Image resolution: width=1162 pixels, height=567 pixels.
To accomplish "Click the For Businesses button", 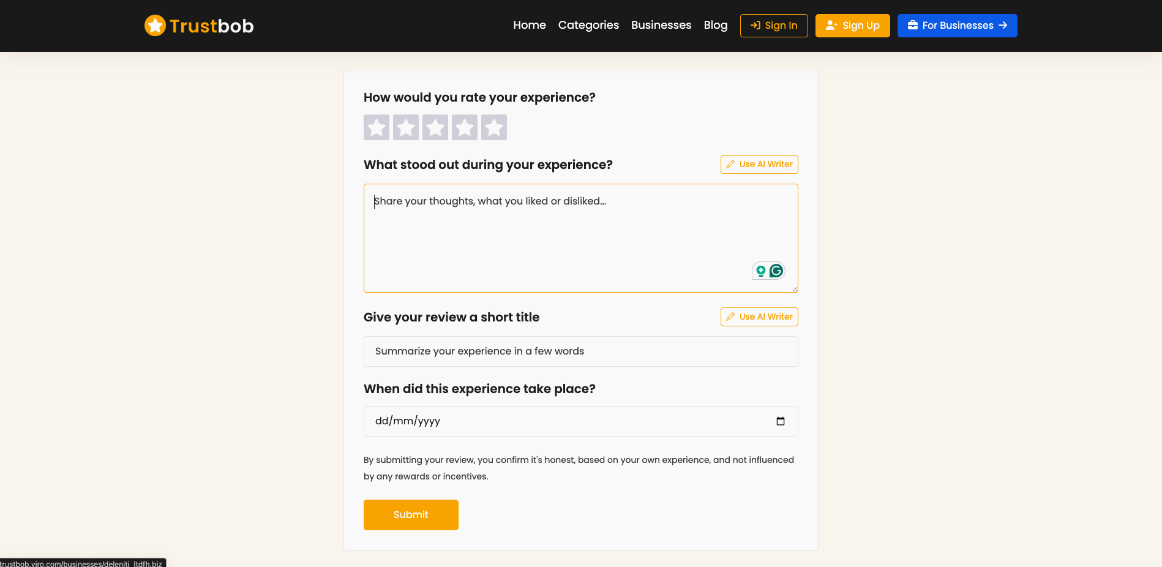I will (956, 25).
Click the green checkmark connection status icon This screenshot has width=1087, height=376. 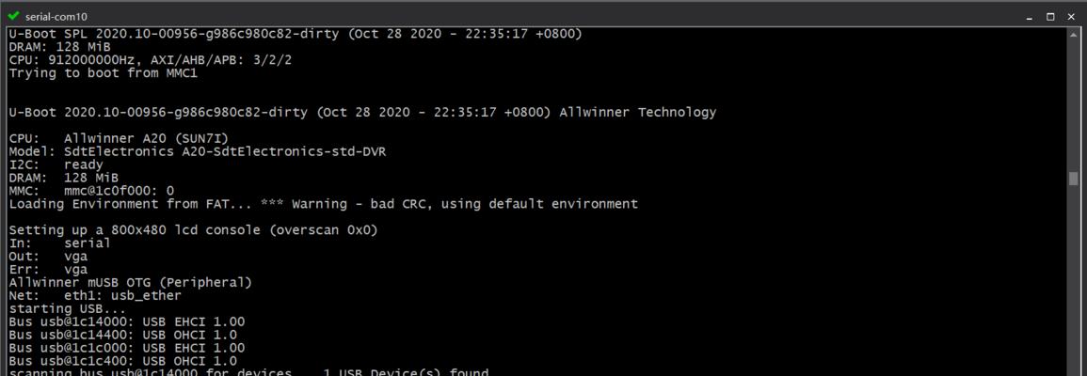coord(13,16)
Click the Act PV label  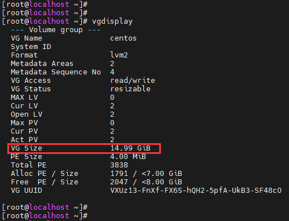coord(24,140)
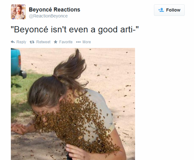
Task: Mark tweet via the Favorite label
Action: click(66, 42)
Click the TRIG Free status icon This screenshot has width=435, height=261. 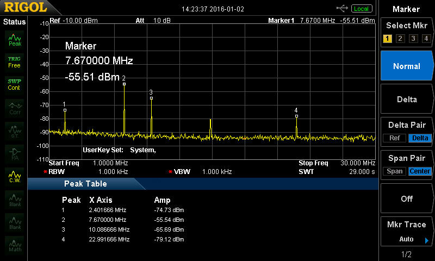(15, 61)
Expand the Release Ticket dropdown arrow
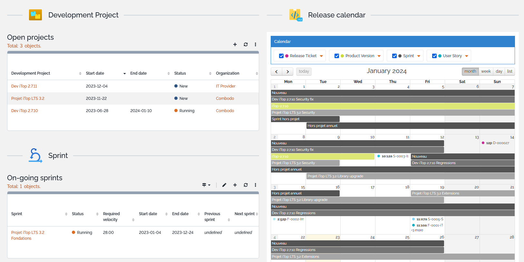The image size is (524, 262). [x=321, y=56]
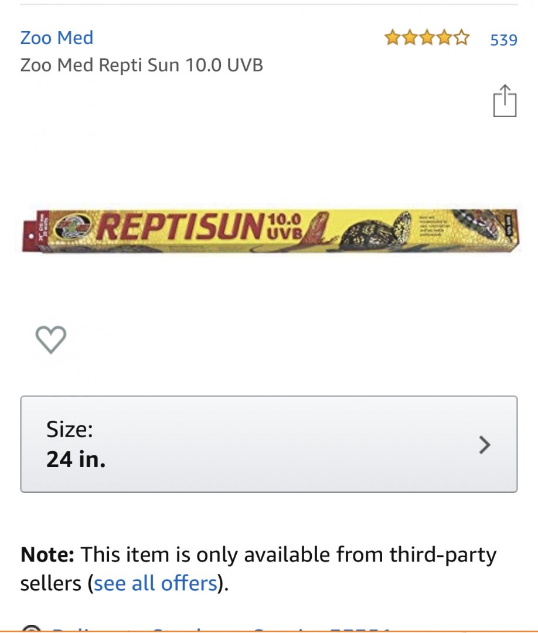
Task: Tap the Zoo Med logo on the box
Action: (73, 226)
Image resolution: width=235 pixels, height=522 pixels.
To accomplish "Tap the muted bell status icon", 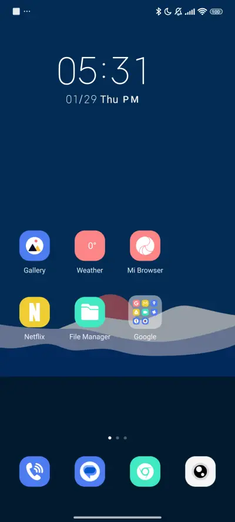I will pos(179,12).
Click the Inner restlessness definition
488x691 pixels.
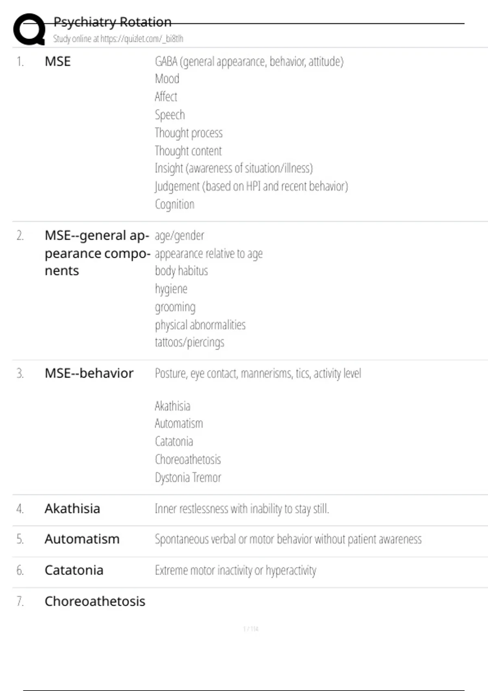click(242, 508)
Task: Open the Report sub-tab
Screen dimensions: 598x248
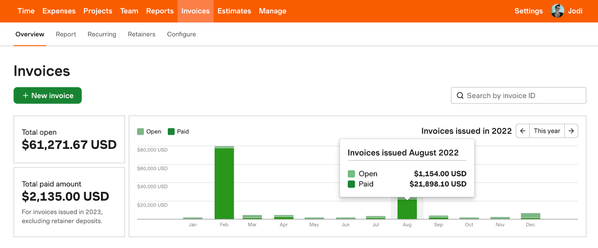Action: 66,34
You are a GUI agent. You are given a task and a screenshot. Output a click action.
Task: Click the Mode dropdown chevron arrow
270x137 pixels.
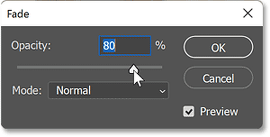point(162,91)
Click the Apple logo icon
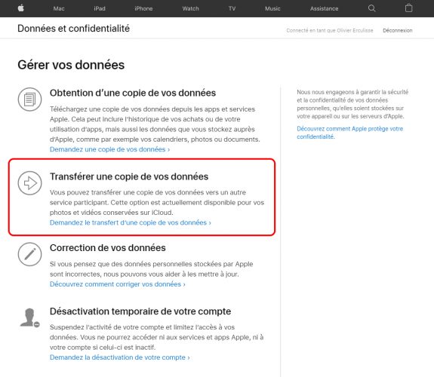This screenshot has height=377, width=434. tap(21, 8)
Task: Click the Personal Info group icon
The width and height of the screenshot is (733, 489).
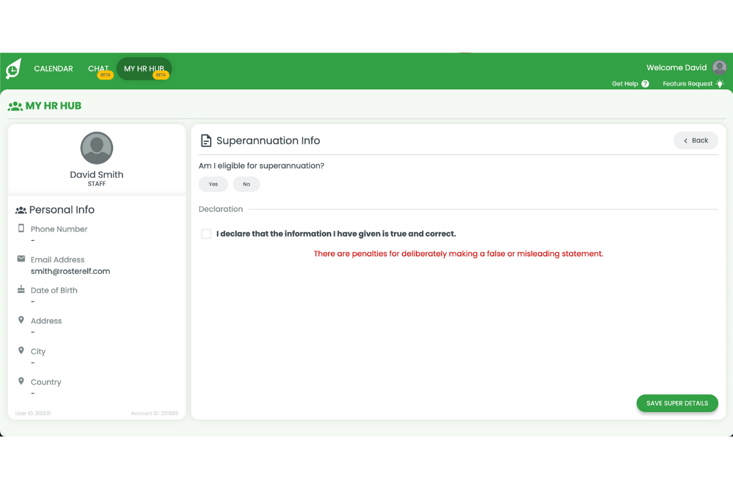Action: coord(21,210)
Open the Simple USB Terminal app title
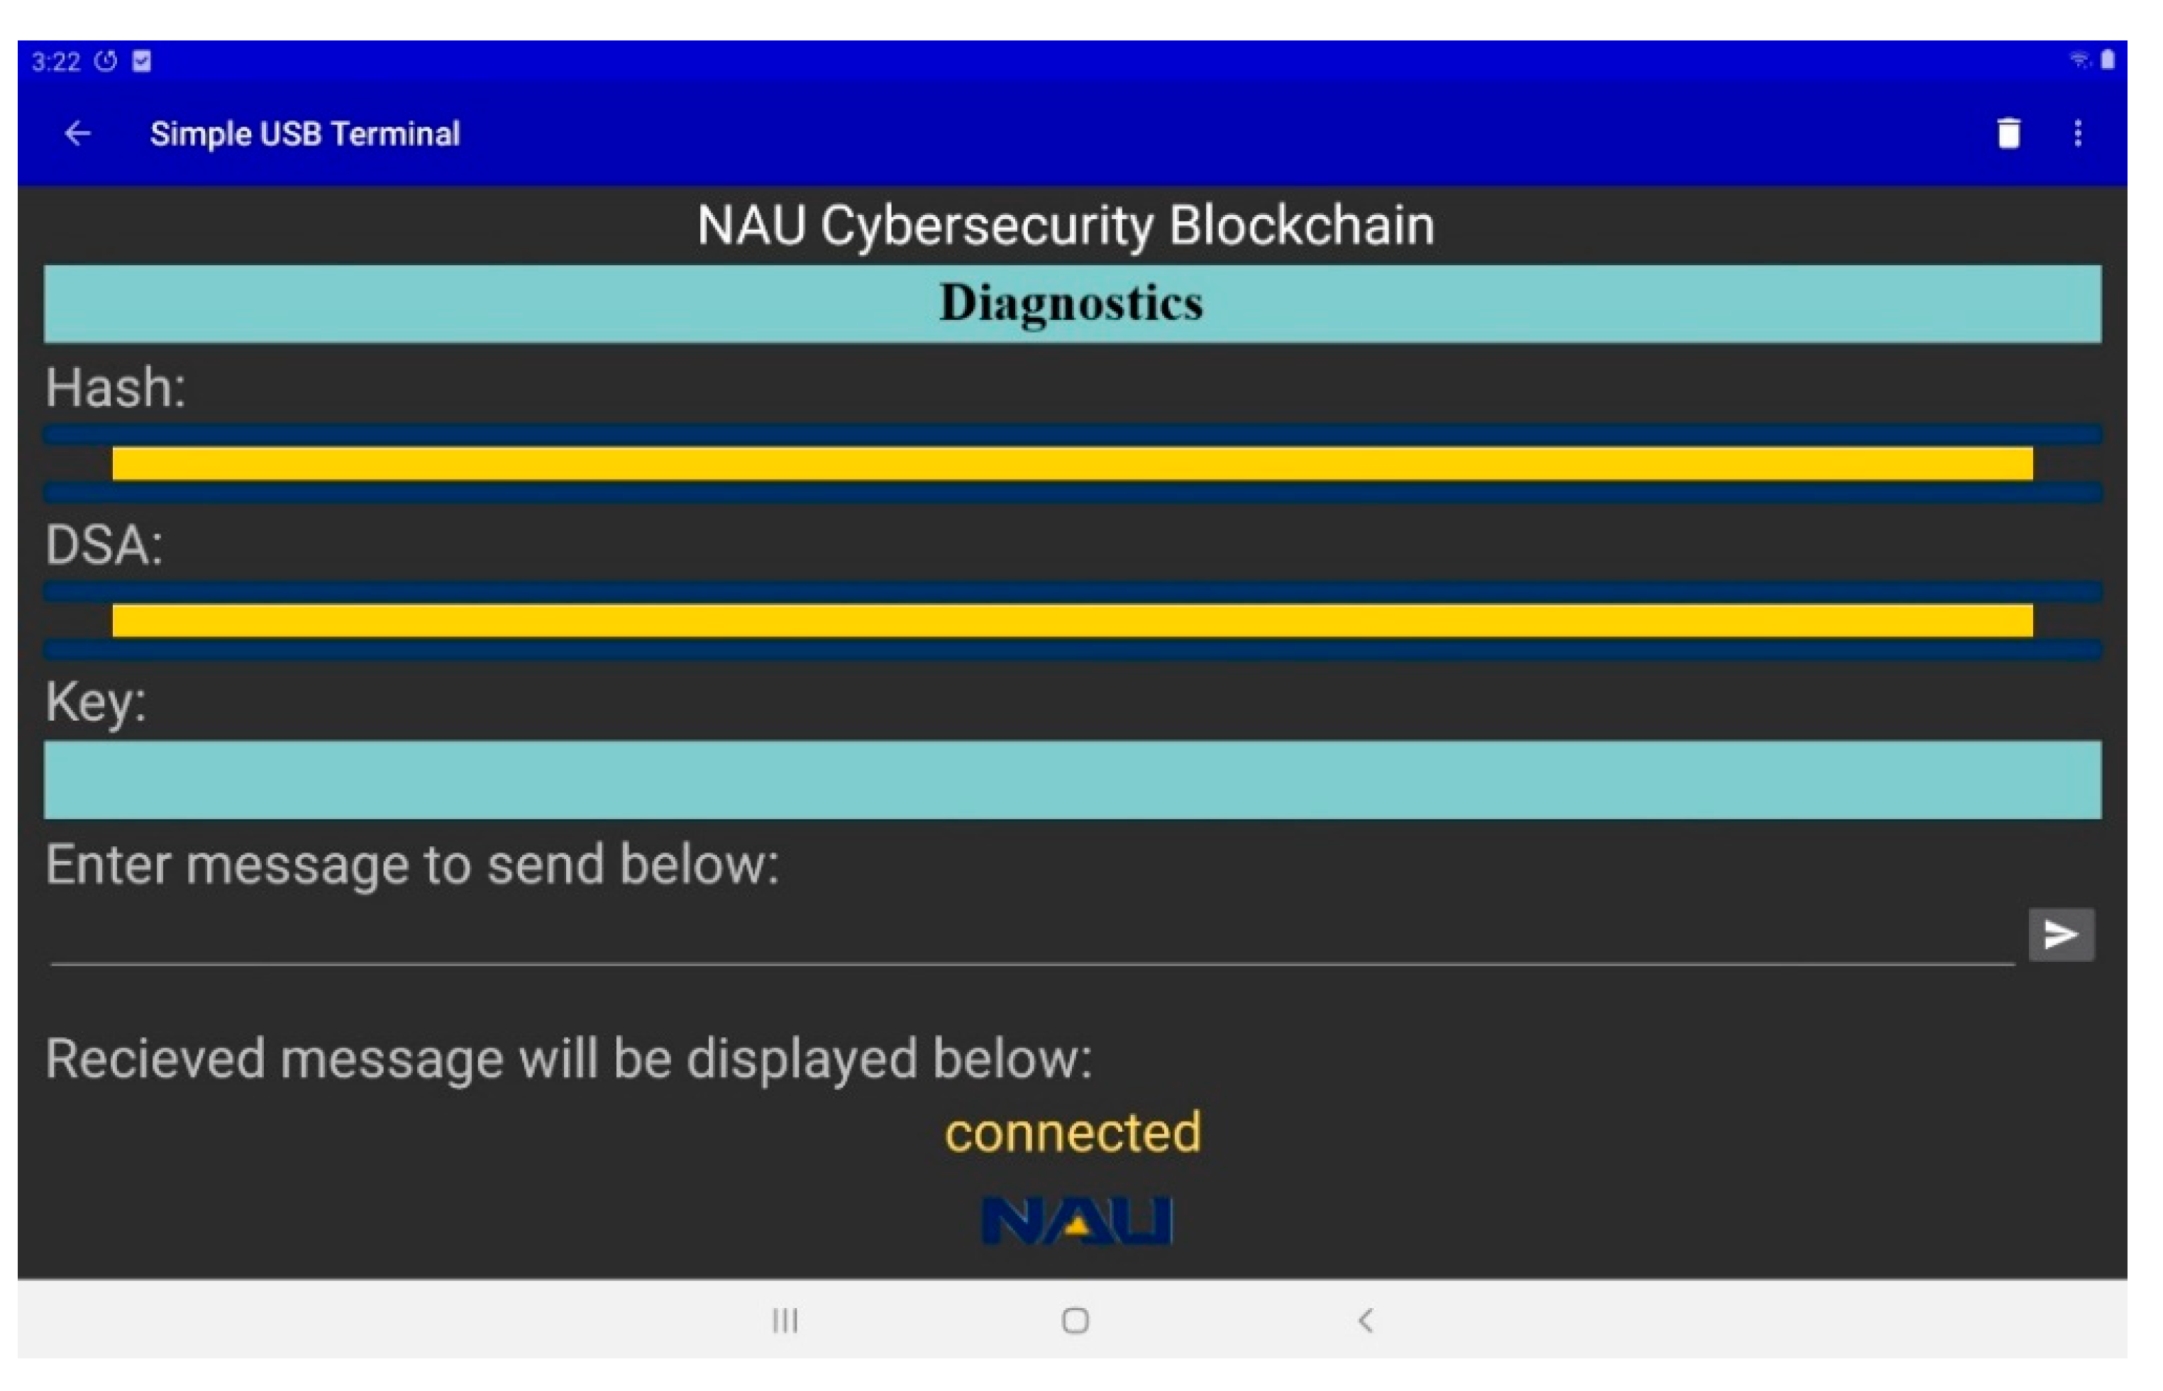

= Required action =
Say, as a bare number, how many lines of the data hold the string "Open".

= Answer to the problem =
2